The City
- Paperback front cover
- Author: Dean Koontz
- Language: English
- Genre: Thriller, mystery, suspense
- Publisher: Bantam Books
- Publication date: July 1, 2014
- Publication place: United States
- Media type: Print (hardback, paperback), e-book, audiobook
- Pages: 416
- ISBN: 978-0345545930

= The City (Koontz novel) =

2014 novel by Dean Koontz

The City is a horror novel by American author Dean Koontz, first published in 2014. The book blends suspense, mystery, and supernatural elements, telling the story of Jonah Kirk, a musical prodigy, and his life experiences in a changing world.

== Plot ==
The City is set against the backdrop of New York City, portrayed as an anthropomorphic character. The narrative follows Jonah Kirk from his childhood into adulthood, focusing on significant events that shape his life and those around him. The story addresses profound questions about fate, free will, the essence of a city, and the boundaries of love and forgiveness. The protagonist, Jonah Kirk, tells the story in a first-person narrative, looking back at his life starting when he was eight years old. The book introduces readers to Jonah's complex family dynamics, his early recognition as a musical prodigy, and his encounters with various characters that deeply influence his life.

== Characters ==
- Jonah Kirk: The central character, a musical prodigy whose life and moral compass are central to the narrative.
- Sylvia: Jonah's mother, an accomplished vocalist and nightclub singer.
- Teddy: Jonah's grandfather, a piano player who plays a significant role in Jonah's upbringing.
- Pearl: A mysterious woman who claims to be the city and imparts crucial knowledge to Jonah about his abilities and future.
- Other characters, including Mr.
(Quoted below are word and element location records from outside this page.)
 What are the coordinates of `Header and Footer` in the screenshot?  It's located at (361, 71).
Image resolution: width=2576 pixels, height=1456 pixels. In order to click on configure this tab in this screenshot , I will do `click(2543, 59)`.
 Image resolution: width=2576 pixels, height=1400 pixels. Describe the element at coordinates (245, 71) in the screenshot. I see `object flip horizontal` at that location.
Yoshioka, Malcolm, and Amalia, contribute significantly to the story, each playing a unique role in Jonah's life and the unfolding events.

== Publication ==
The book was published on July 1, 2014, by Bantam Books, and available in hardcover, paperback, e-book, and audiobook formats. It includes a bonus short story titled "The Neighbor", also by Dean Koontz.

== Reception ==
The City received mixed reviews, with some critics praising its writing style and setting, while others critiqued the narrative and certain aspects of the characters. Kirkus Reviews criticized the "cardboard cut-out antagonists" and predictable action, while praising its setting, describing the book as "passable". John M. Wills of the New York Review of Books wrote that "above all else it is a wonderful trip back in time when life was simpler and children were largely innocent." Publishers Weekly gave the book a mostly negative review, writing that it "offers airy optimistic passages that won't persuade anyone acquainted with the harder side of life to always look on the bright side of it."